Woods story of how she got to be an artist is unique in that she was visiting Europe and bought some plates with a terrific luster. She couldn’t find a matching teapot to go with her new dinnerware in Los Angeles (her home at the time) so she tried to make one herself and she found her favorite medium.

Wood is also comparable to Grandma Moses in that Moses became a true artist after 70. Beatrice Wood became a published author at the young age of ninety years old! She credited chocolate and young men for giving her writing talents.

Its great to see someone achieve success on a commercial level at an advanced age. Makes me have a different thought about the magazines who feature the Best of Artists 65 and Older. They may still have another 3 to 4 decades of growth.

In this clip from a movie about Beatrice Wood, we listen to interviews of people who were friends and family members and also view footage of Wood:

Beatrice Wood is probably the oldest artist ever profiled here! Wood passed away in 1998 at the age of 105 years old!

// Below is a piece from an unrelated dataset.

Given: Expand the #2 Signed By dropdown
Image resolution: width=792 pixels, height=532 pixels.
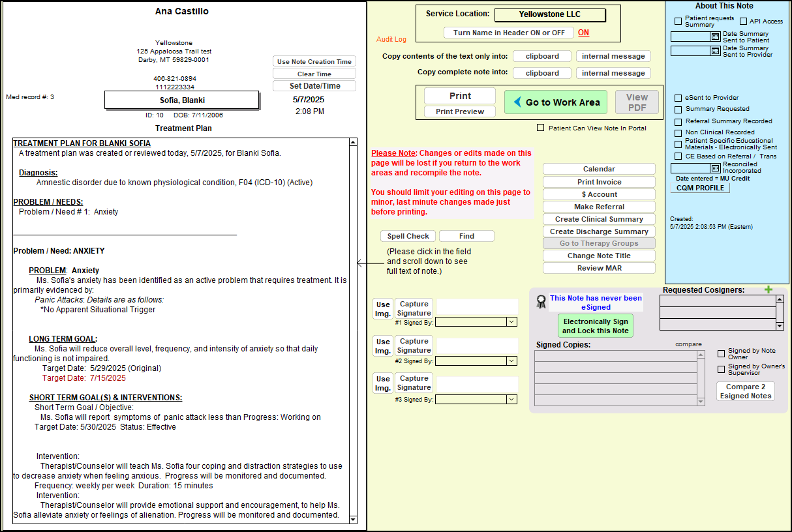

Price range information: Works range from $10,000 to $200,000.




Artist of the moment……..David Burnham Smith


David Burnham Smith is a self taught artist from the United Kingdom who is renown for his work with ceramics.

David B. Smith is self taught as an artist.

The artist was injured as a young man on a motorcycle. This caused him to remain still and as a result he learned to draw and practiced daily. His hospital stay lasted nearly two years. During this time another artist ended up giving him lessons whilst he was in hospital, the artist name was Erian Slack.

After he left the hospital Smith was a studio assistant for Slack. After this period of time Smith was able to find full time work as a graphics designer.

Smith started off as a collector of fine china. What he bought was usually damaged, but it was what he could afford. Smith researched his subject and eventually made his own pottery restoration studio in his own house.

Price range information: Sorry none available.


Artist of the moment………Harvey Littleton

Harvey Littleton was a great ceramic and glass artist born in Corning, New York in 1922. His father worked for the Corning Glassworks company as a lead researcher and is credited with inventing a glassware still used today called Pyrex.

For his artistic education Littleton attended the University of Michigan where he studied physics for three semesters. The artist quit school and attended the Cranbrook Academy of Art located in Blooming Hills, Michigan. The artist would eventually study industrial design. Whilst a student he was able to learn from two master sculptors Marshall Fredericks and Carl Milles.

Littleton went on to earn a bachelors degree from Michigan and a masters degree of fine art from the Crannbrook Academy. His career started as a ceramist working with simple forms including vases and basic cylinders.

Littleton was key in bringing glass ware from an industrial setting to a more studio setting where studio artists could easily work with his favorite material, glass. The artist gave the first studio glass blowing seminar in 1962 at the Toledo Museum of Art.

The artist served in the Army for three years.

A short clip and brief biography about Harvey Littleton:

In this video we visit Littleton at his workshop:

A student of Littleton that went on to have tremendous respect in the field is the master glass artist Dale Chihuly already profiled here.

Littleton retired from teaching in 1976 to concentrate on his own art.

Harvey Kline Littleton passed away in 2013 at the age of 91 years old.

What wonderful contributions this artist made to the world of glass. Its also interesting to see how a great scientist (his father) was a key element in his appreciation of glass. Where his dad saw industry, the son saw art!


Price range information: Sorry none available.

Harvey Littleton is part of many public collections including the Metropolitan Museum of Art and the Museum of Art located in New York City.